- PAGE TEXT:
# # # # # # #

Power generation systems utilizing PEM (proton exchange membrane) fuel cells, e.g. in telecommunication systems, are well-known for the use as back-up power generators. To operate this common type of electro-chemical converters makes necessary to have a hydrogen supply infrastructure that is usually only available in industrialised counties at high costs.
More advanced fuel cell generators and systems for continuous primary power supply in remote locations have been developed based on solid oxide fuel cells (SOFC). This type of fuel cells operates with natural gas or Propane with a unique electrical efficiency of more than 30 % in the 0.5-3 kW range and allow an optional utilisation of waste heat from exhaust for heating of components and enclosures in cold climates reaching total efficiencies up to 80 %.
Initially, the focus was on applications in the Russian oil and gas industry to power infrastructure along transmission pipelines, like remote block and gate valves, cathodic protection, SCADA equipment and communication systems. Maintenance intervals of more than 12 month, a wide temperature range of operation, the capability of remote control and operation and low emissions makes the SOFC system an interesting alternative to thermoelectric and Diesel generator sets are common in this industry.

# # # # # # #

- REQUIRED ACTIONS:
A. In the fuel cell text, what total efficiency can SOFC systems reach when exhaust waste heat is used?
B. Write a continuation of the text on fuel cell power generation, starting after its last sentence.
The listing after this text is separate material with no connection to it.

# # # # # # #

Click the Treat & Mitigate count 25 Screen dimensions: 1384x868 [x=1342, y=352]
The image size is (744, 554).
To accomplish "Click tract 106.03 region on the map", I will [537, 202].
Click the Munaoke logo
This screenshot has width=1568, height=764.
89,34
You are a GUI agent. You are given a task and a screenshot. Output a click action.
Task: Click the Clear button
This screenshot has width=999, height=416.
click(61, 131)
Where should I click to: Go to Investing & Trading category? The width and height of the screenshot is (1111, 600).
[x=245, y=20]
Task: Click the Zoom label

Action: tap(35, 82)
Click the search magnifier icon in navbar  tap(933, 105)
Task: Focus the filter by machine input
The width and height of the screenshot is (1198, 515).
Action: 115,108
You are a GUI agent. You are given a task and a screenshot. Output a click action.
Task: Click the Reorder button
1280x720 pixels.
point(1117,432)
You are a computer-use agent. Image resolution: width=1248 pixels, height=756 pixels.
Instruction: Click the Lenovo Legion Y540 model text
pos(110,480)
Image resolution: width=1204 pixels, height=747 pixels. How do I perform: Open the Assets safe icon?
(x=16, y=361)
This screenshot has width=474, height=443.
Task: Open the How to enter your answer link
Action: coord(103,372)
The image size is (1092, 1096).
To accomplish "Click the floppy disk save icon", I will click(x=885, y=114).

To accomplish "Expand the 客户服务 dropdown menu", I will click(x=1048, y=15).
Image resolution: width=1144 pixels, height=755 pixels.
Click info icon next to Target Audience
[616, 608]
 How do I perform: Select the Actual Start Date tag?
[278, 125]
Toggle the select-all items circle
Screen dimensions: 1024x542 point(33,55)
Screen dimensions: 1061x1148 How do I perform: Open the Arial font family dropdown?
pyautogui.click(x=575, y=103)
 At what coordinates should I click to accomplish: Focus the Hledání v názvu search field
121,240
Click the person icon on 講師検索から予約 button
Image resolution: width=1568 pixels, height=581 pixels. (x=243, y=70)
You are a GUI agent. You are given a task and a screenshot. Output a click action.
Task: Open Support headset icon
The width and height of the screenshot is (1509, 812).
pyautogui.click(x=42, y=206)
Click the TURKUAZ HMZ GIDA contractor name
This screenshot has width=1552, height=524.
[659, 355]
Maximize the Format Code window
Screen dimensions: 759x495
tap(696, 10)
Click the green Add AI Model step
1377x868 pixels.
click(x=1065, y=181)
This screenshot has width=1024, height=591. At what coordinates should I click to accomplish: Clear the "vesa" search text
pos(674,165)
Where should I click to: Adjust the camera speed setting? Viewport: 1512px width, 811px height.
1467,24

# # # # # # #

- EXPECTED OUTPUTS:
A. Up to 80 %.

B.
Solid oxide fuel cells have demonstrated reliable operation beyond 30,000 operation hours. Several hundred systems, mainly as micro-CHP (combined heat power) applications in Europe, have demonstrated low failure statistics. There are several remote power systems installed in Russia and Germany. Test operation for more than 10,000 hours in 24/7 mode was passed successfully with the purpose of certification at a Russian gas pipeline operator at a location in Siberia with outside temperatures down to -40 °C. Further installations have exceeded 25,000 h of continuous 24/7/365 operation and could demonstrate reliable operation and flexible adaption to load changes within the application.